By the time most people read this, I’ll be doing something I haven’t done in a really long time. Actually I’ll be doing a few things I haven’t done in awhile.
The first is drinking a chocolate martini (or two). I have some old (as in long-term, not in the tooth) friends coming to visit for the weekend. I haven’t spent any quality time with my friends since returning from my self-imposed exile on the West Coast and, needless to say, I’m looking forward to their visit.
But along with the two of them comes some very precious cargo. Stored in boxes in my parent’s garage for the past six months are the books I’ve gathered along my life. In many ways, they’re my hard- and soft-covered security blanket.

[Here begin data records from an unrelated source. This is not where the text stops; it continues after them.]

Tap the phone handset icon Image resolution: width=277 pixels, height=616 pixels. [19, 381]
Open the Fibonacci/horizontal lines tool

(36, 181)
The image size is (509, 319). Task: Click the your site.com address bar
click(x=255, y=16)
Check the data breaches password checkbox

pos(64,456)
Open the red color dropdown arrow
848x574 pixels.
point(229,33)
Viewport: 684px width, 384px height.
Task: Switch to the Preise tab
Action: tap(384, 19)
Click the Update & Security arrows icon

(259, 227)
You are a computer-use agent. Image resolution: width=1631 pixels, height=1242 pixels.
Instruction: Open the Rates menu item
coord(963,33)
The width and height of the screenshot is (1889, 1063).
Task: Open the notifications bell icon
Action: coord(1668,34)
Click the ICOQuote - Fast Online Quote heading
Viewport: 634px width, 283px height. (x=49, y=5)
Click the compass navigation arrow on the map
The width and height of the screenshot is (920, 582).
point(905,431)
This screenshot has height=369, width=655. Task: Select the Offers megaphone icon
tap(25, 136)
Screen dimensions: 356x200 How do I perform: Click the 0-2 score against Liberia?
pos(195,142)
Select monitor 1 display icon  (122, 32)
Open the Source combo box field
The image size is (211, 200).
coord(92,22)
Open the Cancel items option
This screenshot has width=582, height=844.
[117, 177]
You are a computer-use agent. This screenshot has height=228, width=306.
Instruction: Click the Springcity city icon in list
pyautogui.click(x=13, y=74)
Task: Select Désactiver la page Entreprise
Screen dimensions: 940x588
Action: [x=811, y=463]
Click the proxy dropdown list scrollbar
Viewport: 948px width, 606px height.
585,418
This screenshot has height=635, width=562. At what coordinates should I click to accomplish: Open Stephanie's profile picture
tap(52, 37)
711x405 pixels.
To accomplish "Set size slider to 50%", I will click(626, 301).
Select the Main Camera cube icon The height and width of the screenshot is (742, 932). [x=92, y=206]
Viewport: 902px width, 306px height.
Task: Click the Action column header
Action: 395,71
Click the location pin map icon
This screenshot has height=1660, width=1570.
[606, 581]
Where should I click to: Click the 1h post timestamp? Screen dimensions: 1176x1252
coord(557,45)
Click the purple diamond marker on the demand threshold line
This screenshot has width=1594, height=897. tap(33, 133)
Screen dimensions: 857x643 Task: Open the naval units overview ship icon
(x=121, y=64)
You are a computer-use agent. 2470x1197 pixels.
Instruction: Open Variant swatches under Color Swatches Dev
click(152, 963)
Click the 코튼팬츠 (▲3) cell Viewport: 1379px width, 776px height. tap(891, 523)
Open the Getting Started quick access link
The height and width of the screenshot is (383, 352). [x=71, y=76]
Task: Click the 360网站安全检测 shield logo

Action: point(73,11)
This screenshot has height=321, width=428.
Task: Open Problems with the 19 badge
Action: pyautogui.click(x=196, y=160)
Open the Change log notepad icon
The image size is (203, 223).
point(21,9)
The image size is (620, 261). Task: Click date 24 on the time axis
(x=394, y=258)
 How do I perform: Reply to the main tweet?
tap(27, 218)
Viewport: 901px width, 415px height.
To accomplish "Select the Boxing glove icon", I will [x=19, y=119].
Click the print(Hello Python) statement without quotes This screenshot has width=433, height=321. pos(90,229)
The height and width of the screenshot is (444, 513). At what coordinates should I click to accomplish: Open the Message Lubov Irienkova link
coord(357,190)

I’ve been an avid reader for as long as I can remember. My idea of a good escape is getting lost for hours in the lives of whatever character is unfolding on the pages.
As a young girl, I devoured Nancy Drew and Hardy Boy books as fast as my mother could buy them. I also enjoyed reading the Trixie Belden and Bobbsey Twins series.
I still have most of these books, stashed away in those boxes arriving today. They’re well worn now. Pages dog-eared, covers missing and on the ones that remain, written in my childish scrawl,  “Property of Tracey Duguay.”
Other boxes contain the fiction paperbacks I’ve bought when looking for pure, unfettered escape. I’ve been drawn to psychological mysteries for a while now, enjoying the work of authors Jonathan Kellerman and Patricia Cornwell. Mixed in there are the authors that tap into my dark side: Stephen King, John Saul, Philip Margolis and other horror genre writers.
Then there’s my “academic” collection, compiled when I attended university and built on over the years. These ones have their own special meaning. I went back to school for my English Lit. degree in my late 20s. I was recently separated and a single parent of two very young children. It was tough, but every night of studying until 3 a.m after the kids went to bed was worth it.
Those books took a very enlightening and empowering journey with me. Those years set the foundation for the person I evolved into and the career path I ended up on.
For every painstaking moment of trying to wrap my tongue around the linguistics of Shakespeare, the meaning of Plato’s cave, the logic of Aristotle or the “I think, therefore I am” philosophy of Descartes, a piece of me was formed.
Aside from literature, I also took many women’s studies classes, the theories of which nourished the political activism that led me to journalism.    
A part of me was sealed inside those boxes, lying dormant in the garage for all these months. It’s with great anticipation I welcome the arrival of all my friends this weekend. I hope yours is just as enjoyable.